• **About this task**:
An exact copy of all entries is required.

(Collected data entries)
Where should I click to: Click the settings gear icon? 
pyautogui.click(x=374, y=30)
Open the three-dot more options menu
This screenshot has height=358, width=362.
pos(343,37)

• **Answer for this exercise**:
Where should I click to: Click the settings gear icon? 
pyautogui.click(x=374, y=30)
Open the three-dot more options menu
This screenshot has height=358, width=362.
pos(343,37)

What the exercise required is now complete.